CONSIGNE |
D'après le texte sur l'autisme, répondez brièvement :
(a) De quelle Journée du CERA s'agit-il ?
(b) Dans quel seul champ le discours politico-économique voudrait-il cantonner les dits autistes ?
(c) Quel âge a Amélia ?

TEXTE DU DOCUMENT |
L’autisme pour tous ? Quel titre détonnant pour cette 3e Journée du CERA. Un titre dérangeant, mais de la bonne façon, et qui questionne, suscitant la curiosité. Comment l’entendre ? Comme un slogan politique ? Une revendication des droits pour tous ? Ou bien une publicité mercantile ? Ou alors comme une prévention sanitaire et sociale ? Une mise à l’épreuve de l’autiste et de ses partenaires ? Un antagonisme ? Quelque chose inscrit au cœur de chaque être parlant ? Ce titre vient aussi bien interroger le discours courant, celui du « pour tous » du politique que celui de la psychanalyse.
Sur la scène publique, l’autisme provoque des débats enflammés et hégémoniques. Pourtant, aucun savoir universel sur l’autisme ne s’en dégage, seulement des réponses plurielles. Pourquoi l’autisme, au diagnostic si incertain, connaît-il un tel engouement aujourd’hui, une telle prolifération ? Incarnerait-il quelque chose qui résonne pour chaque sujet ?
Dans la civilisation, l’individualisme engloutit la subjectivité, réduisant chaque être parlant au statut de consommateur, pourvu de son objet de plus en plus sophistiqué, accroché au corps.
Le discours politico-économique, gouverné par la science, voudrait normaliser les dits autistes en les cantonnant dans le seul champ du handicap et en éradiquant leur « comportement-problème » par le conditionnement éducatif et l’inclusion généralisée.
Intervenante en analyse de la pratique au sein de dispositifs d’accompagnement et de répit créés à cet effet, étonnements et surprises sont au rendez-vous ; les autistes accueillis résistant à toute forme de normalisation.
Ne cessant de crier le signifiant « proxi », Amélia, dix ans, met l’institution et chaque professionnel en état d’urgence. Au cours d’un accompagnement en voiture, la praticienne formée aux prétendues « bonnes pratiques » prend ce signifiant comme une demande d’Amélia d’aller au supermarché du même nom. Aussi, en vue de la calmer, elle « verbalise » que ce n’est pas possible. La réaction ne se fait pas attendre : montée crescendo, Amélia se jette au sol, crie, pleure, se tape, distribue des coups de pied, se met en danger. Débordée, l’accompagnante finit par appeler un collègue à son secours, se détournant ainsi d’Amélia qui, immédiatement, se calme en continuant à dire « proxi ».

DONNÉES |
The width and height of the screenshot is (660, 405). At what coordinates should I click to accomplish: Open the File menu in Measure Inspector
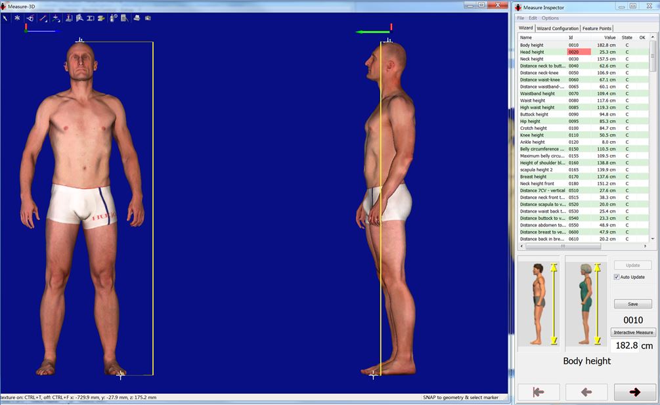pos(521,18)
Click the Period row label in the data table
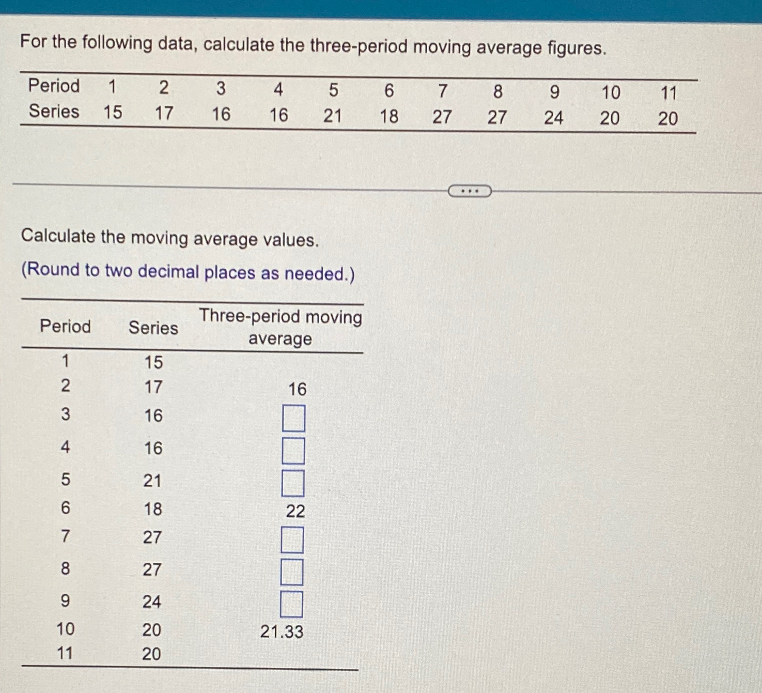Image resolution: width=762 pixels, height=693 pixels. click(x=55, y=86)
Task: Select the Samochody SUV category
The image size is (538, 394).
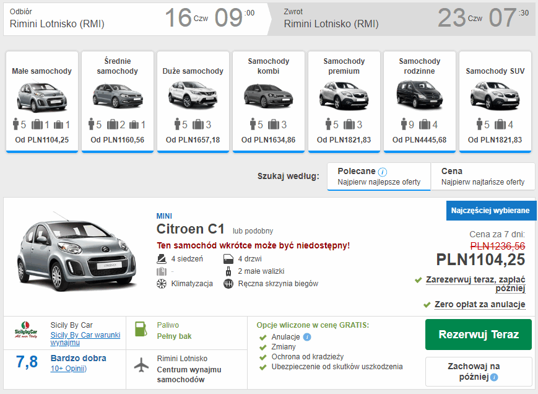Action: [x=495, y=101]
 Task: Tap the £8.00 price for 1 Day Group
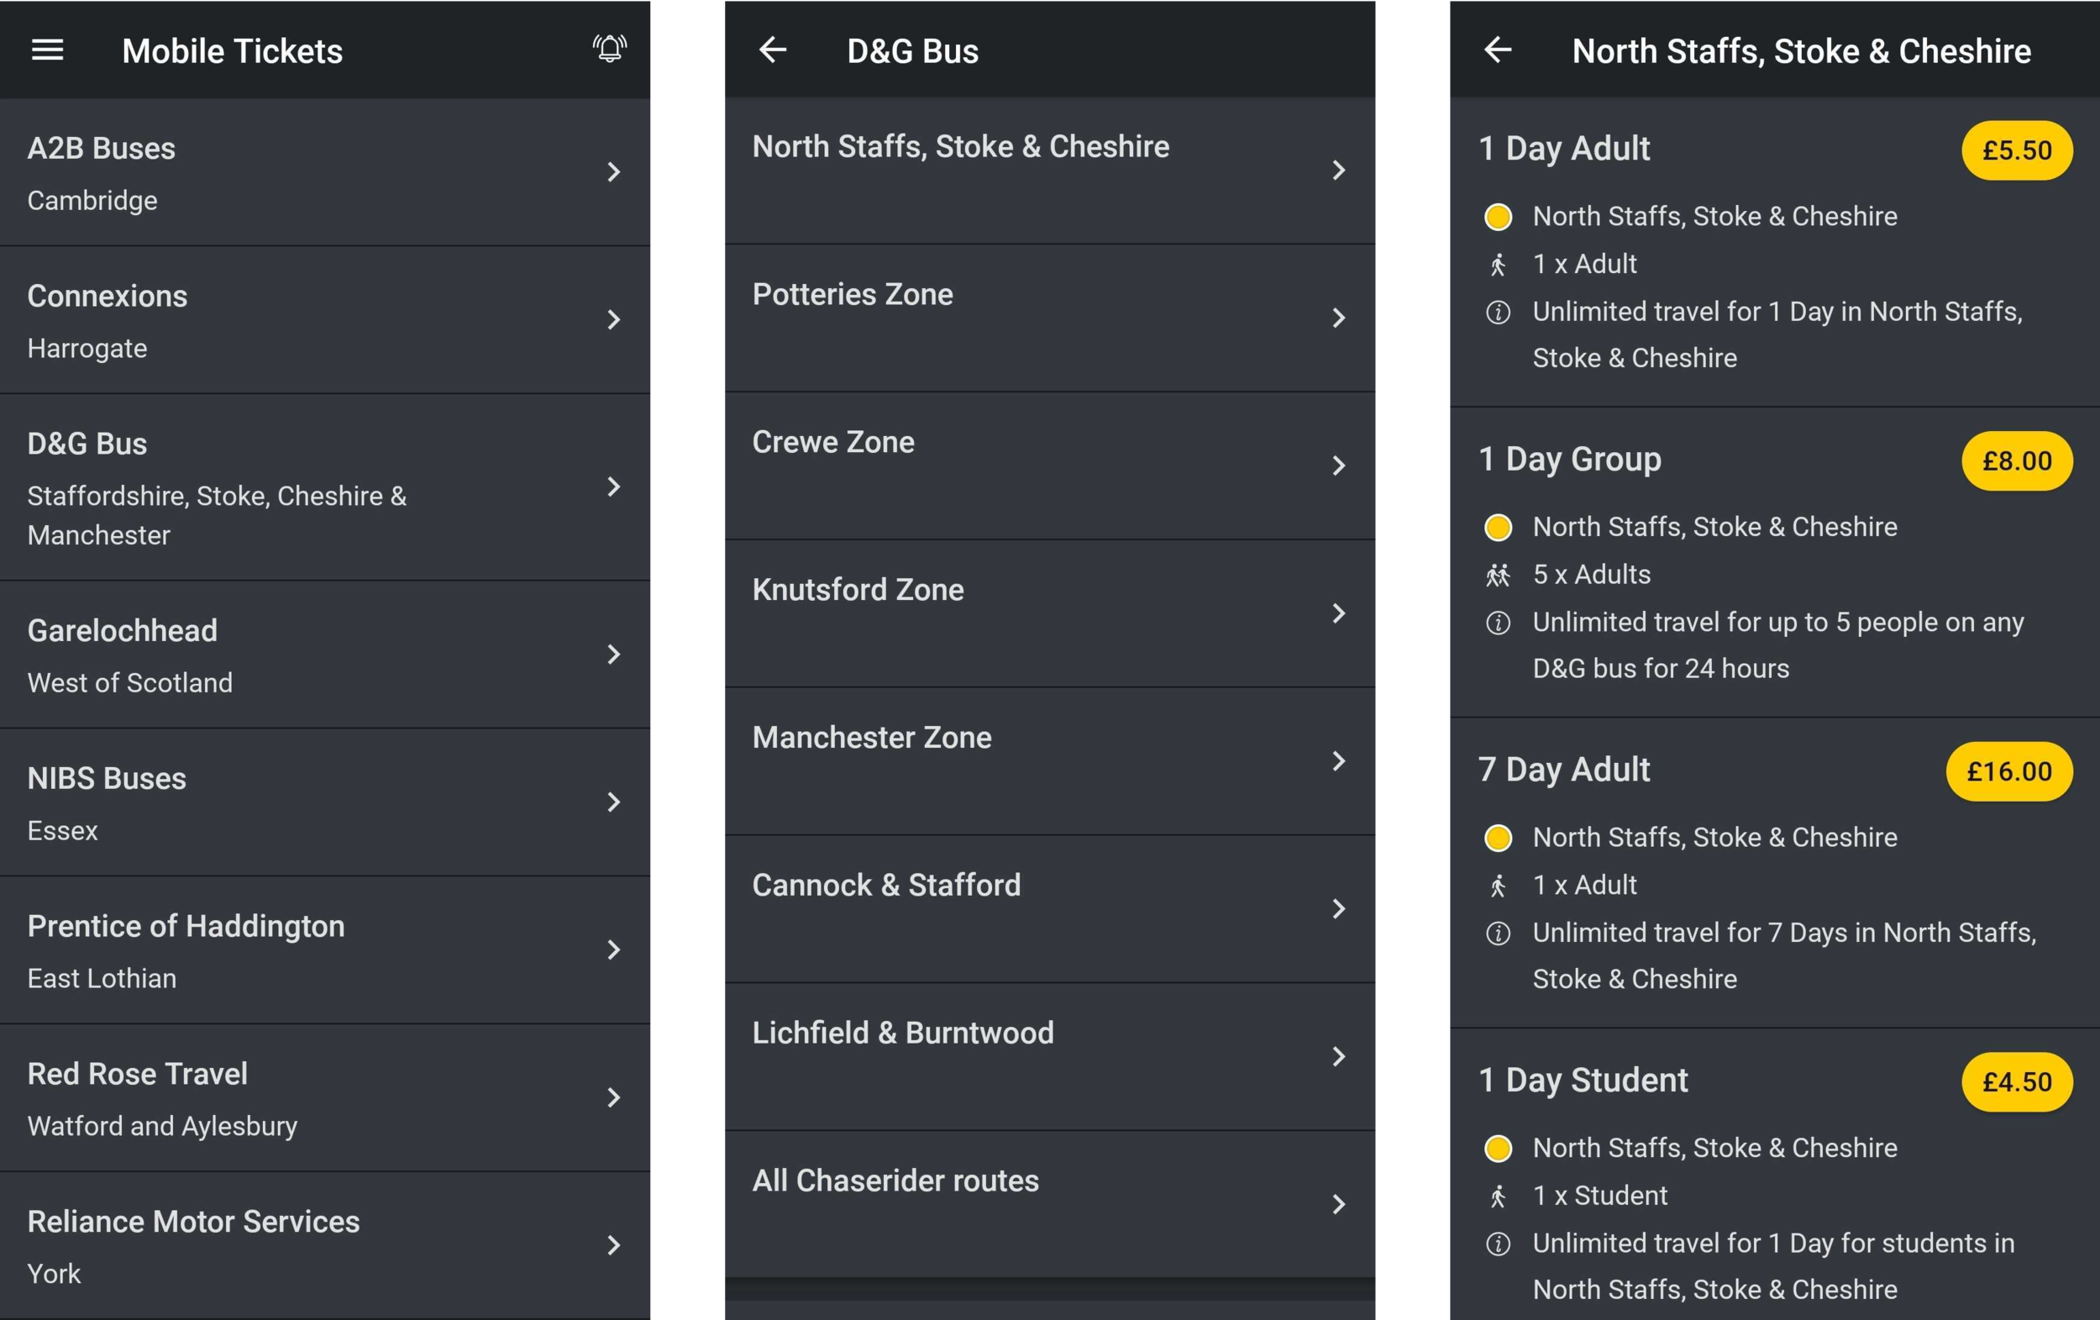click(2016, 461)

---

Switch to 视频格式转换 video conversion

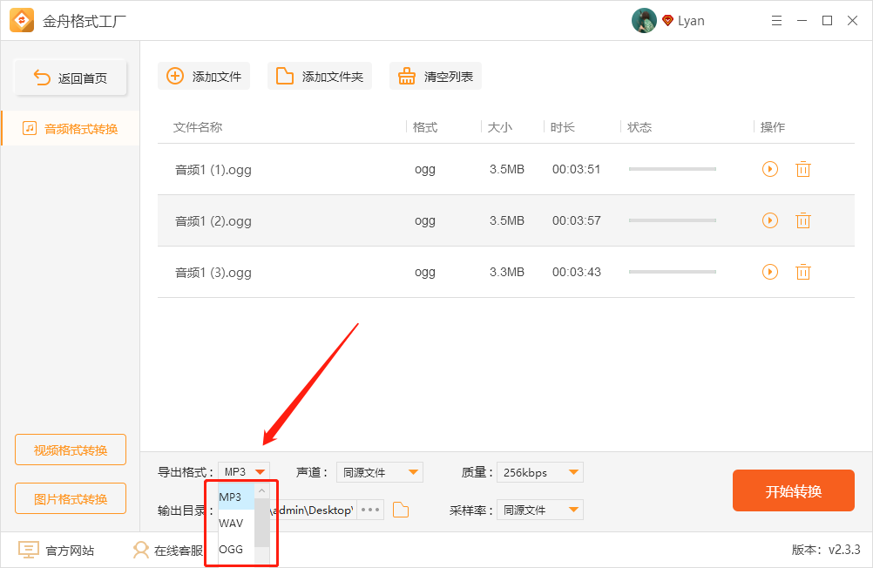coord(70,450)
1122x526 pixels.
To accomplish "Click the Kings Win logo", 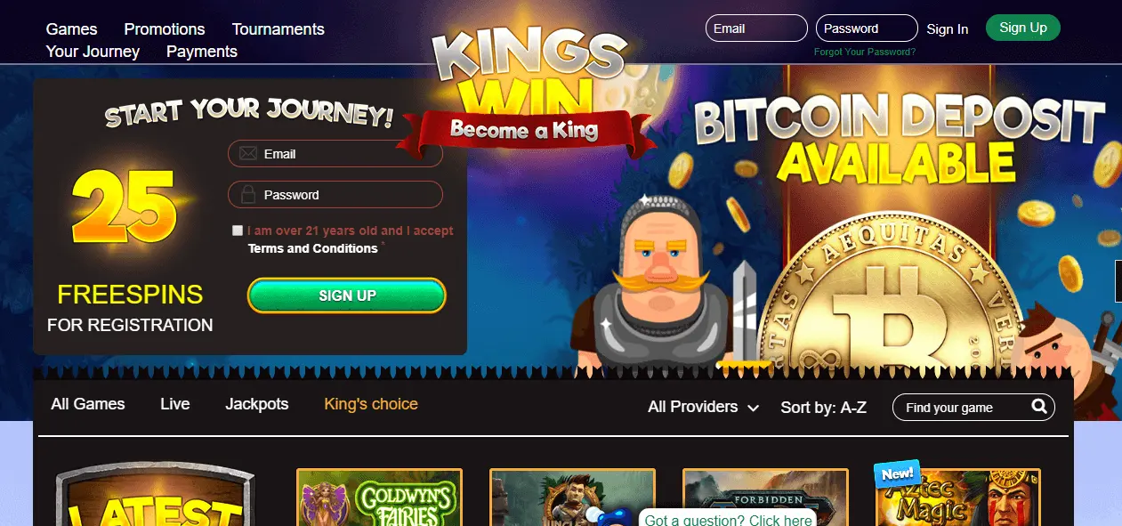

RÉPONSE |
(a) La 3e Journée du CERA.
(b) Le champ du handicap.
(c) Dix ans.